Kurang lebih empat tahun aku mengenalnya dan selama itu pula aku mengaguminya. Dia seorang lelaki yang usianya setahun lebih tua dariku. Dia seseorang yang memiliki pemikiran yang kritis dan cukup terbuka. Bertubuh tinggi dan memiliki hobi menonton film dan menjelajah semua kuliner yang sanggup ia cicipi.

Semenjak duduk di kelas tiga bangku Sekolah Menengah Atas (SMA) aku dan dia jadi sering bermain bersama, membahas segala hal yang berkaitan dengan musik dan makanan. Sifatku juga mulai berubah sejak dia hadir menjadi teman dekatku. Aku mulai terbiasa membaca artikel yang ringan sampai yang berat karena setiap kali kami membahas sesuatu pasti ada saja hal baru yang akan kami pelajari. Kemampuan berbahasa asingku juga meningkat semenjak dia sering berkomunikasi denganku menggunakan bahasa asing. Dari berbagai hal-hal kecil semacam itu lah yang membuatku merasa nyaman bersamanya.

Malam itu aku sangat merasa bersalah kepada diriku sendiri. Untaian kata-kata itu tiba-tiba muncul begitu saja dan berhasil terkirim lalu terbaca olehnya lewat Blackberry Messenger. Aku bilang bahwa aku menyukainya. Di malam yang dingin itu aku berdoa agar respon darinya biasa saja. Yang benar saja, justru dia berterima kasih karena aku telah menyukainya. Senyum kecil menghiasi bibirku. Kamu mungkin tidak tahu berapa takaran bahagiaku malam itu. Kamu juga tidak akan tahu bagaimana aku menahan diri untuk tidak mengatakan semua itu karena gengsi seorang perempuan yang tidak ingin terlebih dulu menyatakan perasaan.

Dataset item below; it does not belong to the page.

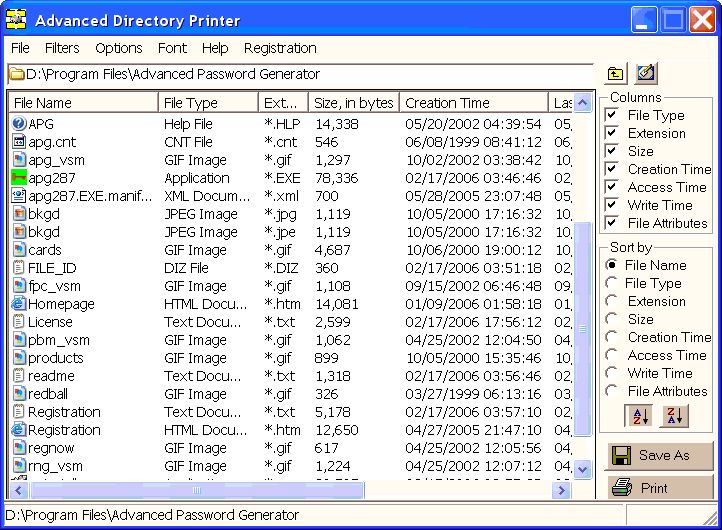Click the Save As button
722x530 pixels.
[x=659, y=456]
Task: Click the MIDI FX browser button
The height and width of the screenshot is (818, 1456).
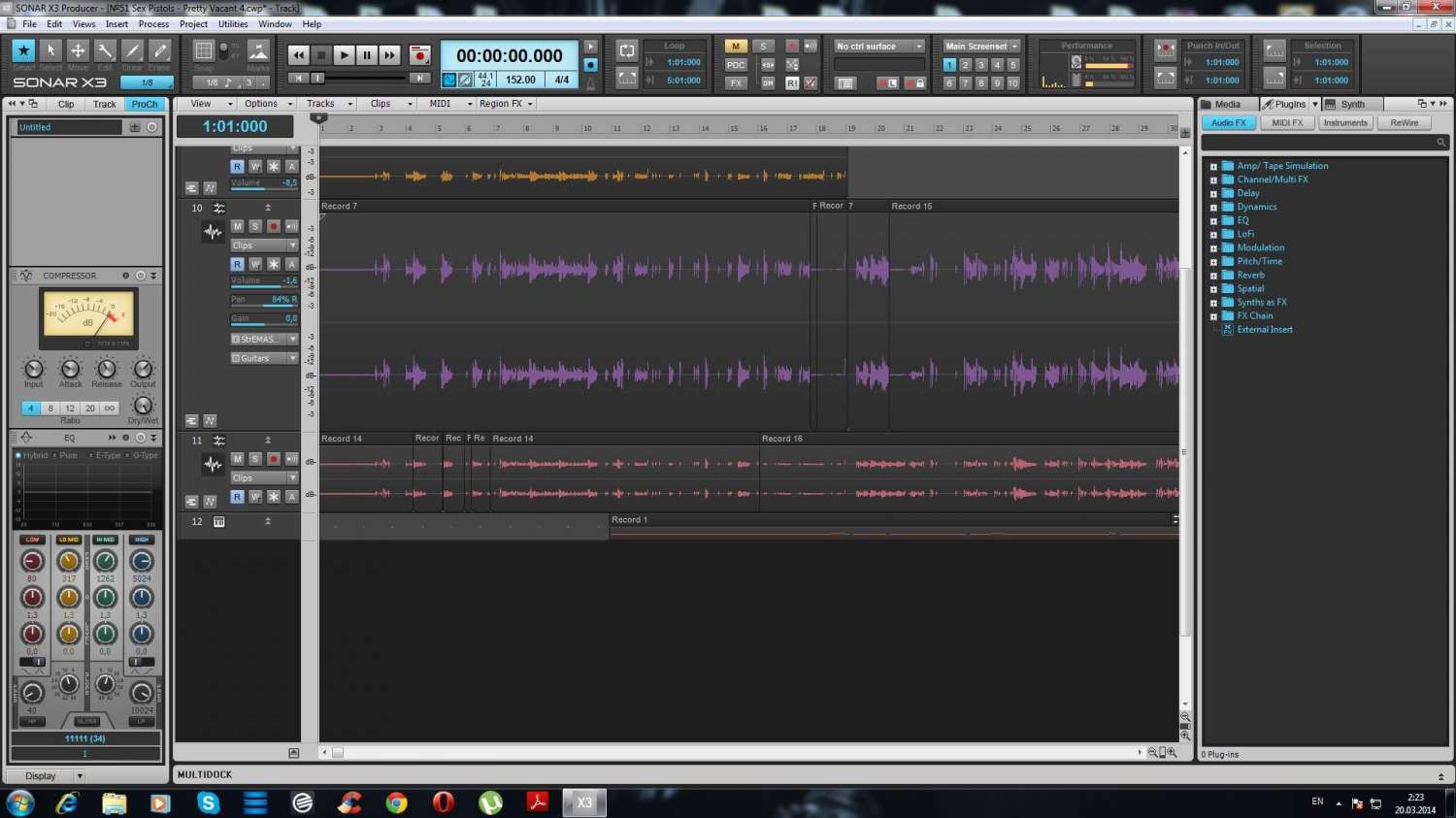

Jangan pernah tahu karena aku pasti sangat malu.

Ilustrasi./Copyright pexels.com/ba phi

Ada satu hal yang terlupa, kita tidak pernah tahu kejadian-kejadian apa yang menanti di masa mendatang. Aku menganggap semuanya berjalan baik-baik saja sampai ketika kami berdua diterima di perguruan tinggi yang berbeda. Kesenanganku terusik dengan pernyataan darinya bahwa ia tak yakin bisa melanjutkan hubungan kami selama kuliah.

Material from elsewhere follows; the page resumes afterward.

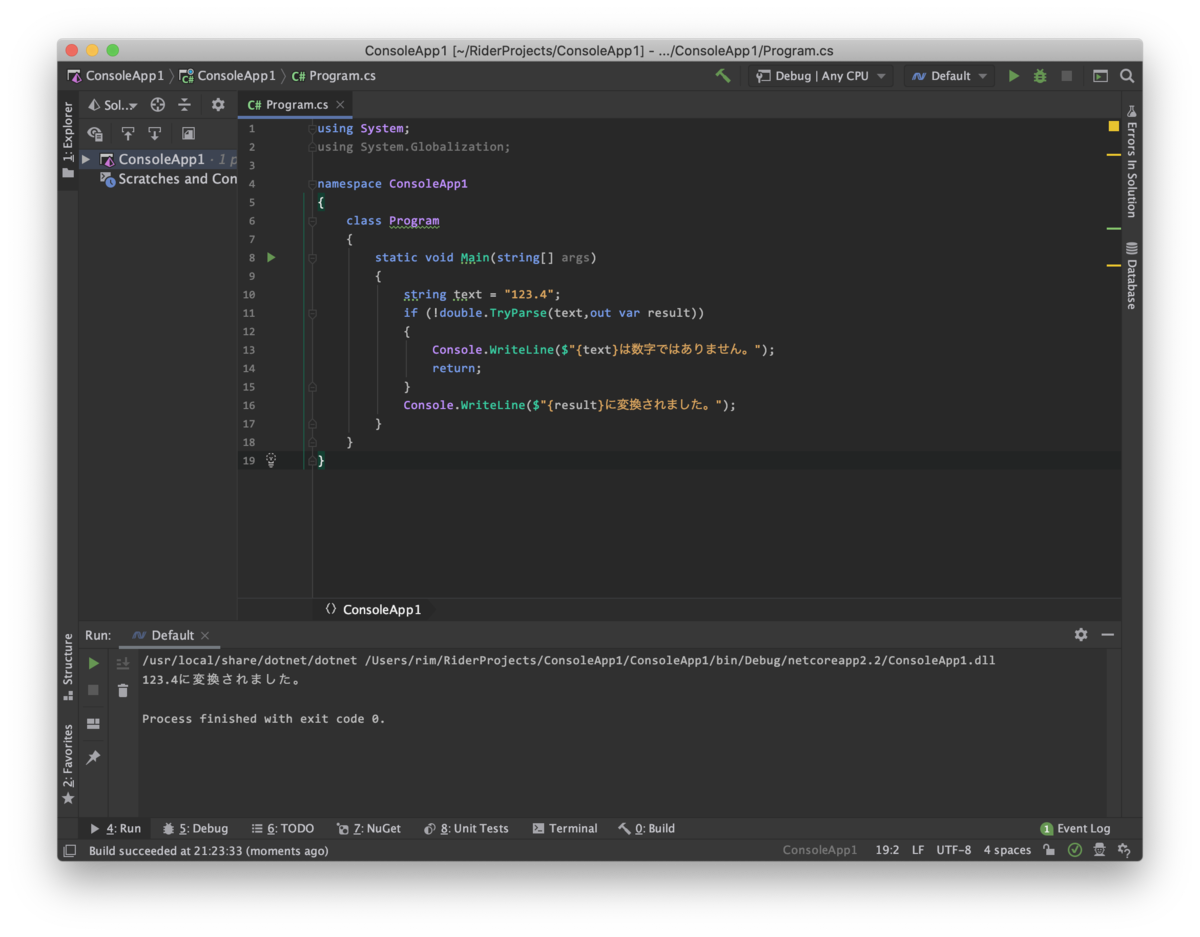Expand the ConsoleApp1 project tree node

point(86,159)
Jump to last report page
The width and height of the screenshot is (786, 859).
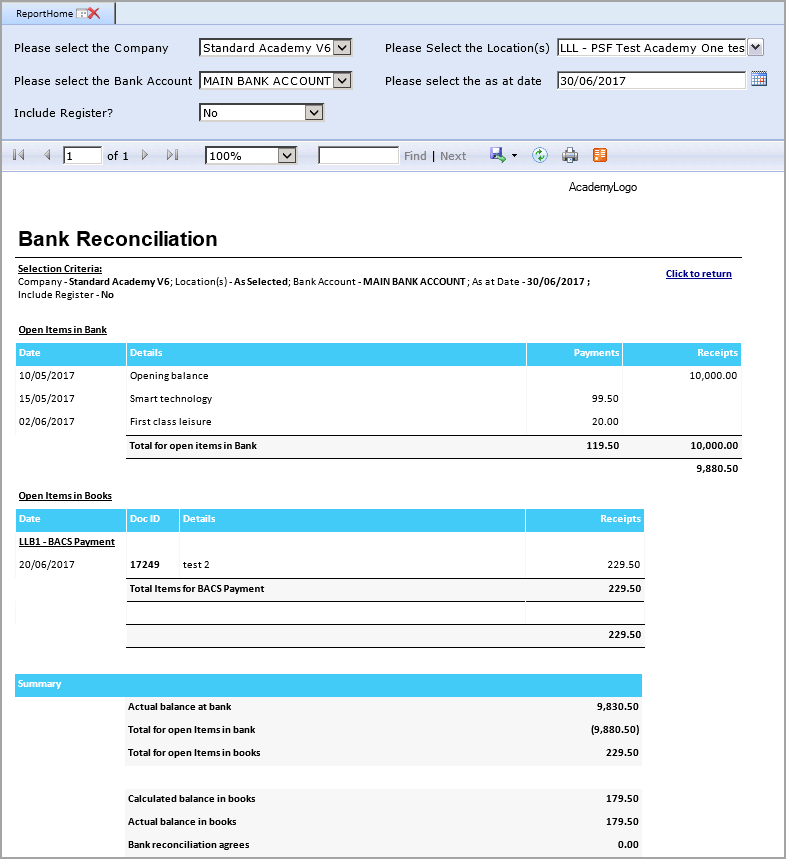[x=172, y=155]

Terpisah oleh jarak ternyata membuat komunikasi kami sedikit demi sedikit terputus. Aku menghapus aplikasi Blackberry Messenger dari ponselku karena mulai sadar aku memang sudah terputus dengannya. Di tahun ketiga kuliahku kami mulai berhubungan lagi.

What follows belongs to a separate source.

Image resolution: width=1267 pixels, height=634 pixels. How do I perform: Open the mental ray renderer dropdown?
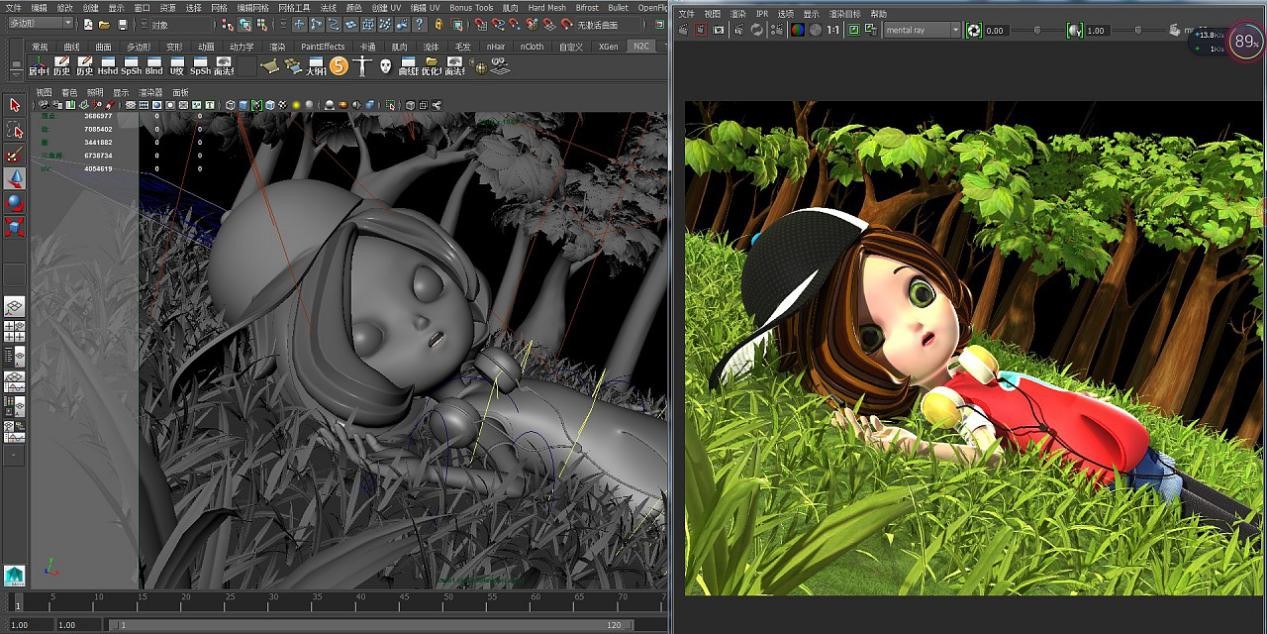point(921,30)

Kebahagiaanku kembali setelah dua tahun terlepas dari genggaman. Aku mencari kesempatan agar bisa bertemu dengannya karena tidak mungkin aku pergi ke luar kota tanpa ada kepentingan yang jelas. Kerinduanku sudah tidak terbendung lagi. Kala itu salah satu motivator idolaku sedang mengisi acara di tempat dia berkuliah. Aku sempat ragu untuk berangkat ke sana. Beberapa hari sebelumnya aku melihat update status miliknya, dia sedang bersama seorang gadis. Gadis yang berada di status itu adalah seseorang yang sudah kuperhatikan sejak awal masuk kuliah. Gadis itu terlihat sangat dekat dengannya dan aku takut akan hal itu.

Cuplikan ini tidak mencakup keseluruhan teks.